• [Provided records]:
========================================
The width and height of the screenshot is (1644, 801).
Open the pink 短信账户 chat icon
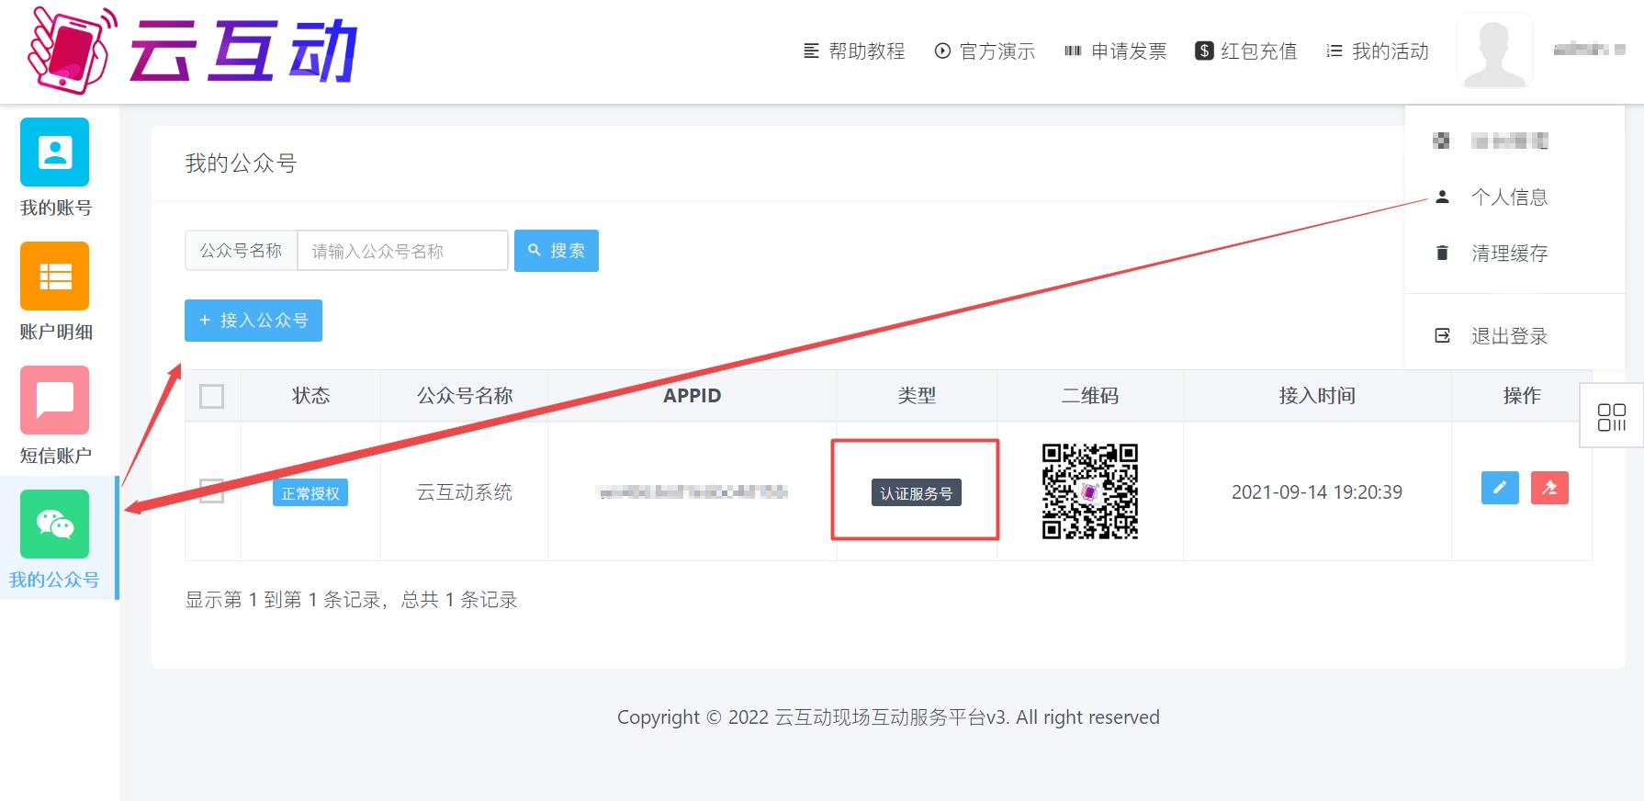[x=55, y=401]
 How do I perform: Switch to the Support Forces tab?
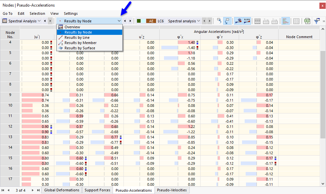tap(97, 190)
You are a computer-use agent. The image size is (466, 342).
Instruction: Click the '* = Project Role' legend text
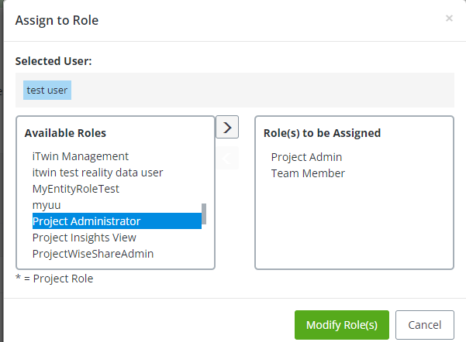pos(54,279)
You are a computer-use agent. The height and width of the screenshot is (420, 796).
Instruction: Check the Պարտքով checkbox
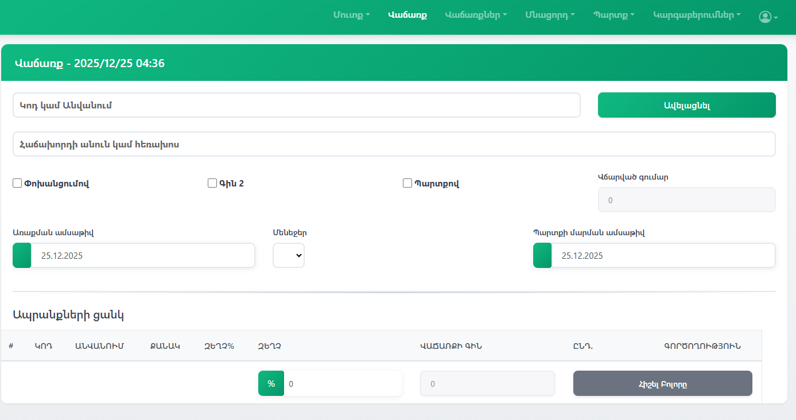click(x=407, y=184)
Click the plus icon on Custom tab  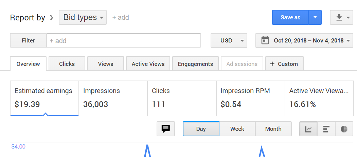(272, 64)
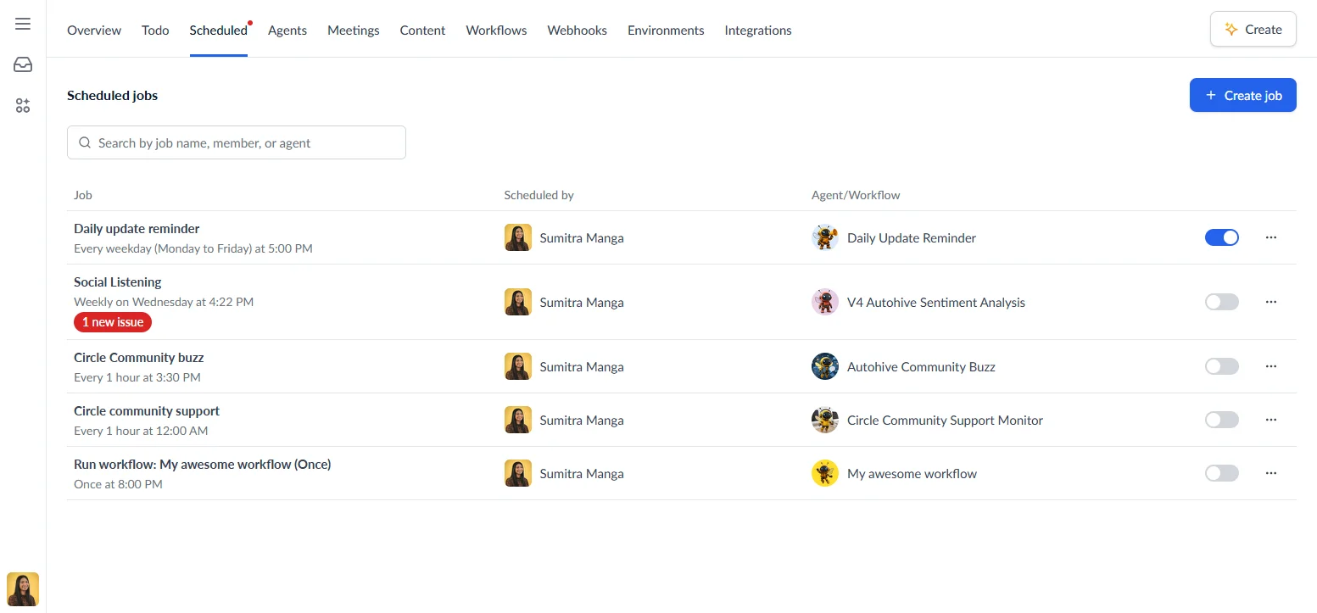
========================================
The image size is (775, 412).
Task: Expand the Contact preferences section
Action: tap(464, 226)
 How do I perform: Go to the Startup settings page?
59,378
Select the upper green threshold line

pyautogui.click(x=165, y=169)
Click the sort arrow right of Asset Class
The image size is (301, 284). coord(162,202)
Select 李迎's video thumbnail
========================================
• [Task]: Among the lines above, which ones include the word "computer"? Copy them.

• [Solution to this exercise]:
You are a computer-use agent. The image size is (466, 342).
You are a computer-use agent. The height and width of the screenshot is (420, 796).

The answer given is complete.